I’m not getting a Christmas tree. Not because I’m secular, or because I’m weary of Judeo- Christian holiday rituals, but because I don’t get it. Why do we drag trees into our homes, spend an inequitable amount of time and money hanging tin and glass bits on them, only to drag them out to the sidewalk a few weeks later, collectively contributing to a miserable, brown, dendrologic graveyard? As a kid I never questioned tree trimming because Christmas trees meant cash and shiny stuff was coming my way, and if sacrificing a Douglas Fur was the collateral damage, so shall it be; I was getting my Lite Bright set, dammit. But now, in this foggy San Francisco dawn, I question the practice. Ever-seeking knowledge, and being horribly lazy, I go to Google for answers.

Turns out we’ve been slaughtering trees for centuries. In 15th century Estonia, a group of unmarried merchants known as the Brotherhood of Blackheads would place large trees in the town square, light them on fire and dance around them, a la Burning Man. Later chronicles depict the Christmas tree as being decorated with fruits and goodies for the local kids to eat during the Christmas season. But the tree-burning dance party was exclusive to the Rhineland until the 18th and 19th centuries, when it caught on in other parts of Europe, the UK, and Canada.

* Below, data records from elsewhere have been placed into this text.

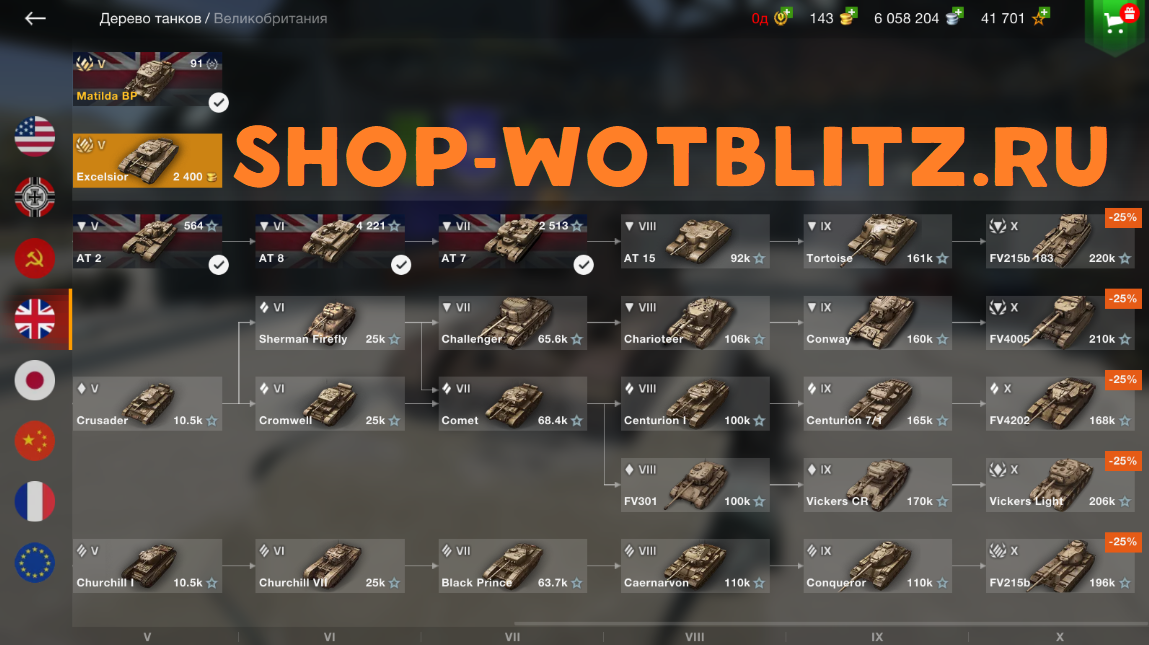Select the Germany nation flag
Image resolution: width=1149 pixels, height=645 pixels.
tap(34, 197)
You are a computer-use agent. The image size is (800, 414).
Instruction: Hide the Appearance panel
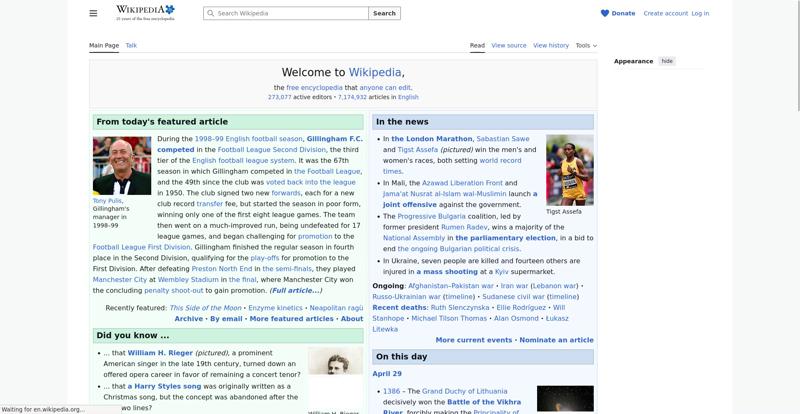[667, 61]
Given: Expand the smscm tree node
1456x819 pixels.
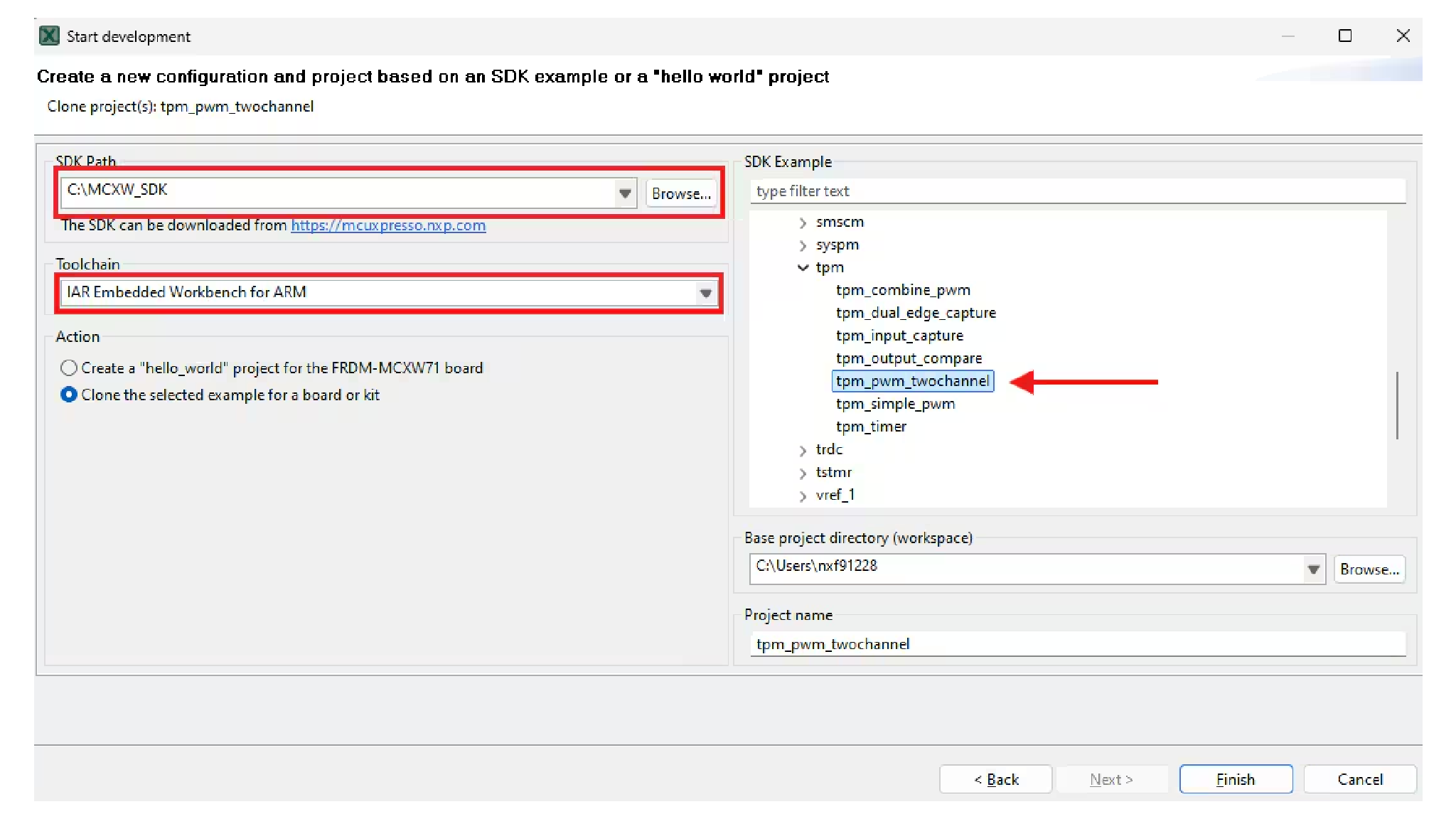Looking at the screenshot, I should [x=803, y=223].
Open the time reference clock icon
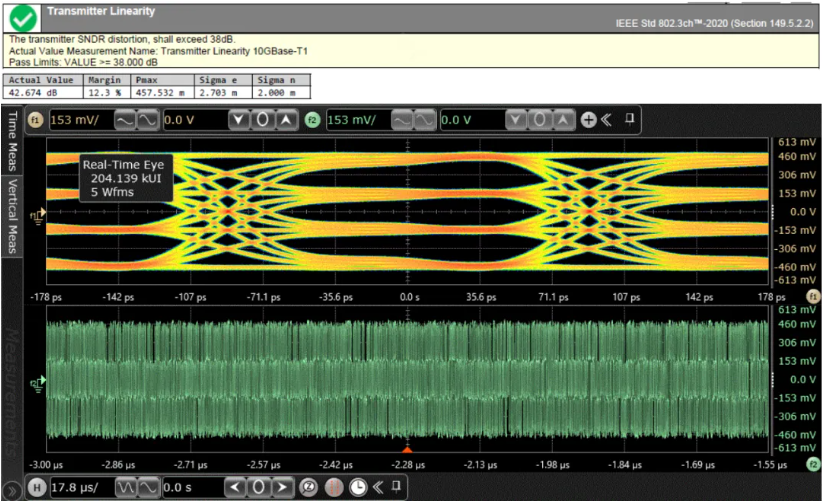This screenshot has height=504, width=822. (x=357, y=488)
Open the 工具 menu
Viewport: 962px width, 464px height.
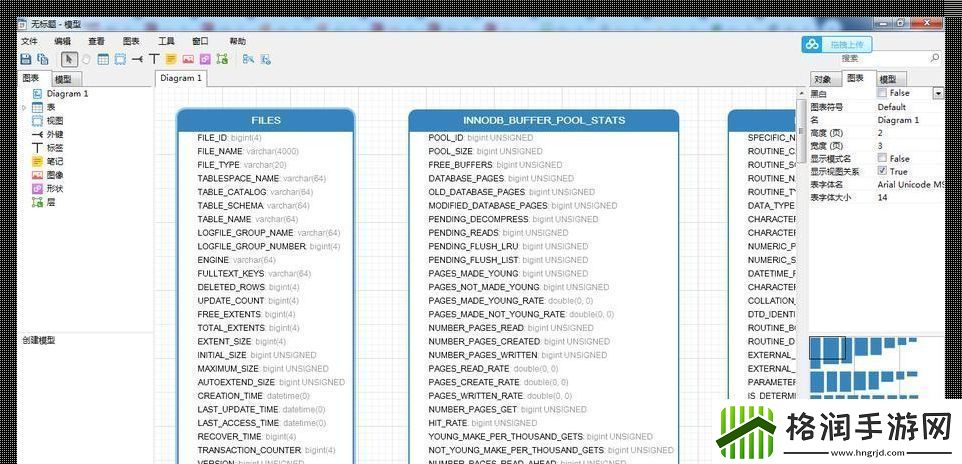click(166, 41)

America didn’t catch tree fever until just before the Civil War, when an image of the Christmas tree at Windsor Castle was pirated by Godey’s Lady Book* in 1850. Like most cultural traditions, and not to be outdone by the motherland, Americans quickly adopted the ritual through its pervasiveness in early print culture. As seen in Wikipedia: “Folk-culture historian Alfred Lewis Shoemaker states, ‘In all of America there was no more important medium in spreading the Christmas tree in the decade 1850-60 than Godey’s Lady’s Book‘. The image was reprinted in 1860, and by the 1870s, putting up a Christmas tree had become common in America.”

Granted, there are a lot of areas surrounding the holiday season that don’t make much sense upon first glance**, but a little reading usually uncovers their historical symbolism. Despite the backstory of the Christmas tree in the twenty minutes of arduous research I performed for this post, I can’t seem to find the actual significance of the tree. Is it a fertility thing? An emblem of statehood? Or does the Western world simply have an especial affinity for the scent of cut pine? And what about the evolution of these symbols? Why does having a scrawny, half-bare tree echo a sentiment of tree sympathy? Is it the American yearning to root for the underdog? If we really felt for the little guy, wouldn’t we just pardon it and leave in in the ground?

Instead of spending fifty bucks on a tree, lighting it, and decorating it for a month, and throwing it out, I’ve decided to take that money and donate it to a local tree charity. It’s hard to argue with what makes sense, despite running the risk of being a seasonal wet blanket. I can live with it.

* A personal favorite antebellum publication…drool. Must find this issue for my collection.